● THE TASK:
Only one stretch of lines is wanted: the line with "Given: Go to next rows with blue down arrow" through the final line of the material. Restate it word for word, minus pictures.
╭──
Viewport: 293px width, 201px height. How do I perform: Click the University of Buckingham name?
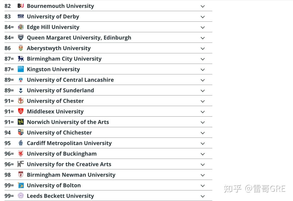coord(62,154)
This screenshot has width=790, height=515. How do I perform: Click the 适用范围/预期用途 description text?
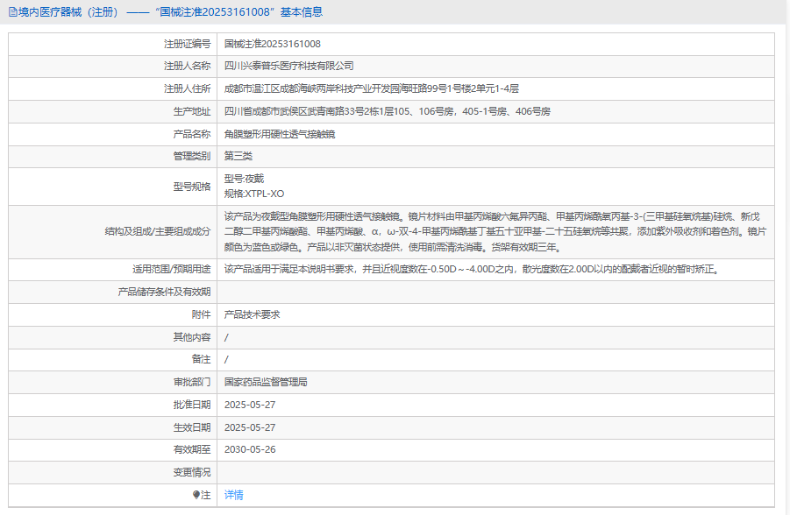[472, 269]
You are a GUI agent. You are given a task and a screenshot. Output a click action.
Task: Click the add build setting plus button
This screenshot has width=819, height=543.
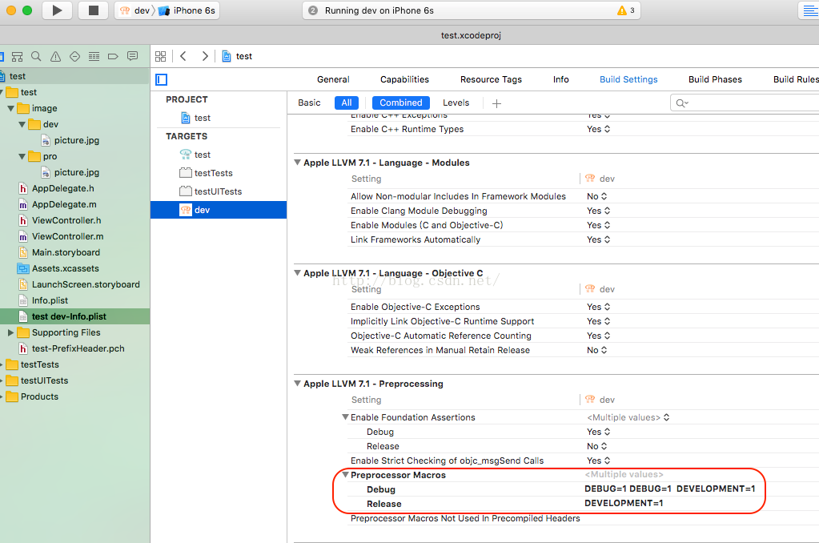point(496,103)
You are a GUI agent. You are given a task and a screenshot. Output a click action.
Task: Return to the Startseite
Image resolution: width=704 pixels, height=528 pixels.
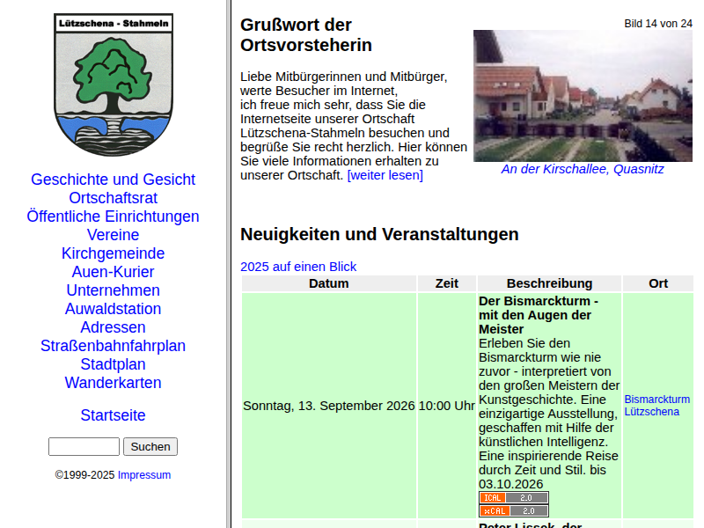point(114,414)
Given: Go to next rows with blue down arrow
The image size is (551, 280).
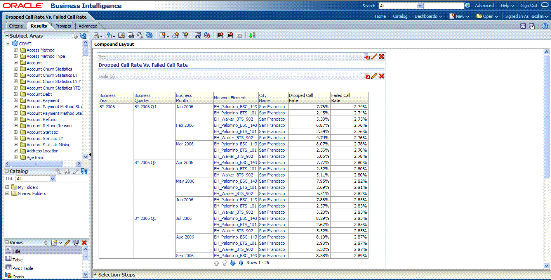Looking at the screenshot, I should pos(233,263).
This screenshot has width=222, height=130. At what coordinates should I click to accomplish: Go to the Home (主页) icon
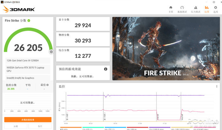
╰──
● EXERCISE ANSWER:
Given: Go to next rows with blue down arrow
The image size is (551, 280).
Looking at the screenshot, I should pos(233,263).
This screenshot has width=222, height=130. At what coordinates should I click to accomplish: Go to the Home (主页) icon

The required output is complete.